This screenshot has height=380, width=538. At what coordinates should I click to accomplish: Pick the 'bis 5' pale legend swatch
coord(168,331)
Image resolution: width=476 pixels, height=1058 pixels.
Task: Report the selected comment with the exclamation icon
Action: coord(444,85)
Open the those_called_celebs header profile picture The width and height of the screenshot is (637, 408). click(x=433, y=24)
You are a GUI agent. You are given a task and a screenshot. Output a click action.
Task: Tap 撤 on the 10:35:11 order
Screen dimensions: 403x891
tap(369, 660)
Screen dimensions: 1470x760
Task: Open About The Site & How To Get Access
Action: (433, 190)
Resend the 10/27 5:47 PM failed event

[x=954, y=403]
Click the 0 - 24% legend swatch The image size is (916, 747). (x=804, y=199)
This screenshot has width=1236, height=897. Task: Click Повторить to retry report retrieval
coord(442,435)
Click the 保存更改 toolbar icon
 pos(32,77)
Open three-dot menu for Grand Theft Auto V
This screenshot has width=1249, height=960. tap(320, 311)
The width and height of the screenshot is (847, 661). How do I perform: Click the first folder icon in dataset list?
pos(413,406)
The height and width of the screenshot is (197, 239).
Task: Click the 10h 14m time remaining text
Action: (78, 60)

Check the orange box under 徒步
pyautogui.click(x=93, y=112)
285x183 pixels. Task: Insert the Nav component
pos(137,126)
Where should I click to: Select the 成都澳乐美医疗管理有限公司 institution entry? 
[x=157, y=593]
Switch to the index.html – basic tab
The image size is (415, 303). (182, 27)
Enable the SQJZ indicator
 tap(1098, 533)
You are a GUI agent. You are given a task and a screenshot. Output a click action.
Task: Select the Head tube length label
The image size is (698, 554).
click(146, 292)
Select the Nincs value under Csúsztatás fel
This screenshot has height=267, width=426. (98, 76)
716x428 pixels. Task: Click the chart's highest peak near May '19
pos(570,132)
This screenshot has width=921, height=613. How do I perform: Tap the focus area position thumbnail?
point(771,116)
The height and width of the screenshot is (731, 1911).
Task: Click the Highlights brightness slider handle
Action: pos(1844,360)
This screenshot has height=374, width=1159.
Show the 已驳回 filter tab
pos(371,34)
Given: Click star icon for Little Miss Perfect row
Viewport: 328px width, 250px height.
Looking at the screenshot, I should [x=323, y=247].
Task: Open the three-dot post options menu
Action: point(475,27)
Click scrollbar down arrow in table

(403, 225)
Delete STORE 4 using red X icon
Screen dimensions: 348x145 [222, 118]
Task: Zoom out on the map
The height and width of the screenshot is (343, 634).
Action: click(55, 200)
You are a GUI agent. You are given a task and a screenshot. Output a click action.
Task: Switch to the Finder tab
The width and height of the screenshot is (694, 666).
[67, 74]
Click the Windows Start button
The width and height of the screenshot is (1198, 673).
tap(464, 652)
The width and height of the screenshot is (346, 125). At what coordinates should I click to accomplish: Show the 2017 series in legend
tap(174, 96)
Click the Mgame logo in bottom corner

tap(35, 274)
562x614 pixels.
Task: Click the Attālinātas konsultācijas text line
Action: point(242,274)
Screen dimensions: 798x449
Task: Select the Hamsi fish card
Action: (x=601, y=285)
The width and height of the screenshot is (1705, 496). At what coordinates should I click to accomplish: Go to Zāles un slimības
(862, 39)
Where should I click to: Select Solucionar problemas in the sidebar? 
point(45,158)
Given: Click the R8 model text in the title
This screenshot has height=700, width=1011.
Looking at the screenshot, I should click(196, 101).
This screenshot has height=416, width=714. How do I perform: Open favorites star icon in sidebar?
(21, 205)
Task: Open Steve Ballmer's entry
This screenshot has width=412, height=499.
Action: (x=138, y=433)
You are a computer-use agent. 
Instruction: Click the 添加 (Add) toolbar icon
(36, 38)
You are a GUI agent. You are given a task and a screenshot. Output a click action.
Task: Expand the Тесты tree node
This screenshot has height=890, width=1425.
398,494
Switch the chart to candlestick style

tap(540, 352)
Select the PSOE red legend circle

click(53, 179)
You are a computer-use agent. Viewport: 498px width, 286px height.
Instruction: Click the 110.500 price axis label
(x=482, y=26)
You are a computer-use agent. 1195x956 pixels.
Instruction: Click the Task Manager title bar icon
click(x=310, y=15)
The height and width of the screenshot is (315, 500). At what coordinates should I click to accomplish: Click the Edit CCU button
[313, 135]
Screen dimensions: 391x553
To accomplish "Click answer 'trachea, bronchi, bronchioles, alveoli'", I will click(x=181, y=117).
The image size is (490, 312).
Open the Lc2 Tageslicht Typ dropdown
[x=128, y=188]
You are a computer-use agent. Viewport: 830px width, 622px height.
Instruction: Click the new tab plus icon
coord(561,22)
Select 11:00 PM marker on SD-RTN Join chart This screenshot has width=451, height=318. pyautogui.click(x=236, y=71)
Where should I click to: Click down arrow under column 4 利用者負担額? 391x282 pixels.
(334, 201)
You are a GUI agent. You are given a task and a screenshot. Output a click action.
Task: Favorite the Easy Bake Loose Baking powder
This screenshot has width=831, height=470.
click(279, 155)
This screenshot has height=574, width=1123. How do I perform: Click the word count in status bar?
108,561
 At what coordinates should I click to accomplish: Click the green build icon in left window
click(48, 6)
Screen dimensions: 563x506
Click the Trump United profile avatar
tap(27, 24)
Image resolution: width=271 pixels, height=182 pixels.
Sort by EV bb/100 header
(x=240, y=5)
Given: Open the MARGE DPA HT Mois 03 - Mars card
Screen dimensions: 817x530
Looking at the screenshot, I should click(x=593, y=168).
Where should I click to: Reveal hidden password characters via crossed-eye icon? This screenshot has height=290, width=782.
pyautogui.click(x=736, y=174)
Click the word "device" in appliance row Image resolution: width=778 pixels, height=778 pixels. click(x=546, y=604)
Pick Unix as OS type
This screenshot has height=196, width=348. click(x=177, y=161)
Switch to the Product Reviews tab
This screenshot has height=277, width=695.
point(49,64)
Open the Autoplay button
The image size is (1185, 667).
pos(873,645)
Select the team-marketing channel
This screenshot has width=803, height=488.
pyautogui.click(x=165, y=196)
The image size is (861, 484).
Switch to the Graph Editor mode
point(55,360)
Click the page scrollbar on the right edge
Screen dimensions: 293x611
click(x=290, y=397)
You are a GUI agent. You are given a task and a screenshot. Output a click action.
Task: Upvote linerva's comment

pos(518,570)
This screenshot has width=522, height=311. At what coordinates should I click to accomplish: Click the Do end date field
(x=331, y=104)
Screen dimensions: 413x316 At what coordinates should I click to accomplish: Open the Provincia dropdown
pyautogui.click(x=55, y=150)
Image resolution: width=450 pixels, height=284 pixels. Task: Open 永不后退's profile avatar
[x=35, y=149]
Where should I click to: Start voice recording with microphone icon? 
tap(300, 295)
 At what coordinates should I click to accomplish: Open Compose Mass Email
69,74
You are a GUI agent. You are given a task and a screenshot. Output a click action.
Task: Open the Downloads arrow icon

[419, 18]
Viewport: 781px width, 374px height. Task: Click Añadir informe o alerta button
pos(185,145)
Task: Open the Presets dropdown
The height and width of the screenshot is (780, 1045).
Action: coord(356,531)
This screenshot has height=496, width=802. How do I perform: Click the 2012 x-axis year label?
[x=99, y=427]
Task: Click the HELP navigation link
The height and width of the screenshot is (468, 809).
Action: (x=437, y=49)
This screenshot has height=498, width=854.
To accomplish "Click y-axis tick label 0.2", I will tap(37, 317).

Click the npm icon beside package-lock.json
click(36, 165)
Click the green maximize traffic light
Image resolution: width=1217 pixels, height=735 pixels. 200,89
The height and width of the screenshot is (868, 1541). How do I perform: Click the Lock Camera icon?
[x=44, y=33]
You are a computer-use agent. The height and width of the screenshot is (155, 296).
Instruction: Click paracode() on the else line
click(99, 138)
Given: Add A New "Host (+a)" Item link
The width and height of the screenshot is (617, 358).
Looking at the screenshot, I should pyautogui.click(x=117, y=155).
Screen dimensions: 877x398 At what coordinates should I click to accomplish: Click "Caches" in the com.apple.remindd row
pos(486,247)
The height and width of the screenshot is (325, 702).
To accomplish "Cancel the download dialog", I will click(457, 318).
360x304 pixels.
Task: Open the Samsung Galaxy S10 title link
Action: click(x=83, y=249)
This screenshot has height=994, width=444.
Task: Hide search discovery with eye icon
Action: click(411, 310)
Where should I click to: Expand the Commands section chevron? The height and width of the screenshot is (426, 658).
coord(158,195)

About this exercise. Check the listing above for lines containing the string "computer", and copy each one.

Output of the exercise.
You are a computer-use agent. 
You are a computer-use agent. Viewport: 498px width, 286px height.
You are a computer-use agent. 1195x956 pixels.
You are a computer-use agent. Viewport: 830px width, 622px height.
You are a computer-use agent. The height and width of the screenshot is (155, 296).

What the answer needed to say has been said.